Der GdB insgesamt ist ausgehend von der Beeinträchtigung mit dem höchsten Einzel-GdB (vgl. Ziffer 19 Abs. 3 AHP 2008 / Teil A Ziffer 3 d, S. 10 VMG) in einer Gesamtschau unter Berücksichtigung der wechselseitigen Beziehungen der einzelnen Beeinträchtigungen zu bilden. Dabei können die Auswirkungen der einzelnen Beeinträchtigungen ineinander aufgehen (sich decken), sich überschneiden, sich verstärken oder beziehungslos nebeneinander stehen. Unter Berücksichtigung dieser Vorgaben beträgt der Gesamt-GdB 40, wobei der Senat mit dem angefochtenen Urteil davon ausgeht, dass die Beeinträchtigungen des Klägers im Zeitraum von der Erstantragstellung im August 2004 bis zum Hinzutreten des Schlafapnoesyndroms im Mai 2007 mit dem GdB 30 hinreichend bewertet waren. Sodann ergibt sich auch für den Senat ab Mai 2007 angesichts des Hinzutreten des mit nächtlicher Überdruckbeatmung zu behandelnden Schlafapnoesyndroms der Gesamt-GdB 40. Denn erst dann konnte der führende GdB 30 für die Sehstörung wegen des Schlafapnoesyndroms um den weiteren GdB 10 auf 40 erhöht werden.
Der Senat weist abschließend darauf hin, dass er erwogen hat, dem Kläger auch Verschuldenskosten gem. § 192 Abs. 1 SGG in Höhe von ca. 500,00 Euro aufzuerlegen.
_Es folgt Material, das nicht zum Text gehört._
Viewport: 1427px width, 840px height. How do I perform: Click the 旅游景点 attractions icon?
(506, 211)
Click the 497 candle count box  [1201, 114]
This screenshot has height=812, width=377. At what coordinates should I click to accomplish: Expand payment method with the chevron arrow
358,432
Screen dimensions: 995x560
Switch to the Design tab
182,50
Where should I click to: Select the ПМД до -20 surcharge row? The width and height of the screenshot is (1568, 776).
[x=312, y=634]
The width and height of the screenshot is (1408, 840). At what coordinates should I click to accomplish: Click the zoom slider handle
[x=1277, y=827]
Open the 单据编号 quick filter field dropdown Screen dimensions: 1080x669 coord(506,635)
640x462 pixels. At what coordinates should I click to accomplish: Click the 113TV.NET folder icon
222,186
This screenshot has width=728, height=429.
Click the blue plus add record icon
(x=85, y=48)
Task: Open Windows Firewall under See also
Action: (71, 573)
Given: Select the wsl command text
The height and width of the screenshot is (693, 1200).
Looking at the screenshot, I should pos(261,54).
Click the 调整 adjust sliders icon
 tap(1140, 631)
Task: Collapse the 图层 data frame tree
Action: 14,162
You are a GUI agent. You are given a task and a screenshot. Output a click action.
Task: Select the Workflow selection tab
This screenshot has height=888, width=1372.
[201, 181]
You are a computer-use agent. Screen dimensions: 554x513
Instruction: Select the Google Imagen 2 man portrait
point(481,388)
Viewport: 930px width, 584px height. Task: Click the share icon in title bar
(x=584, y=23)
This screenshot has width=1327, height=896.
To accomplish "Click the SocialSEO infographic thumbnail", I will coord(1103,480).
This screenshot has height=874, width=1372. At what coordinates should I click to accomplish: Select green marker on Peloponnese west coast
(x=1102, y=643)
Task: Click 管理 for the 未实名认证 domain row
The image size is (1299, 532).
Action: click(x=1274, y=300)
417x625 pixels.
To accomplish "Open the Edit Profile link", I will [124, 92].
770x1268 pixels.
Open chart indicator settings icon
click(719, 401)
Die Voraussetzungen der Vorschrift liegen vor. Auf das Hinweisschreiben vom 11.09.2009 wird Bezug genommen. Der Senat hat hiervon nur deswegen abgesehen, weil der Zugang dieses Schreibens nicht erweislich war.
Die Kostenentscheidung beruht auf § 193 SGG.
Die Voraussetzungen für die Zulassung der Revision liegen nicht vor.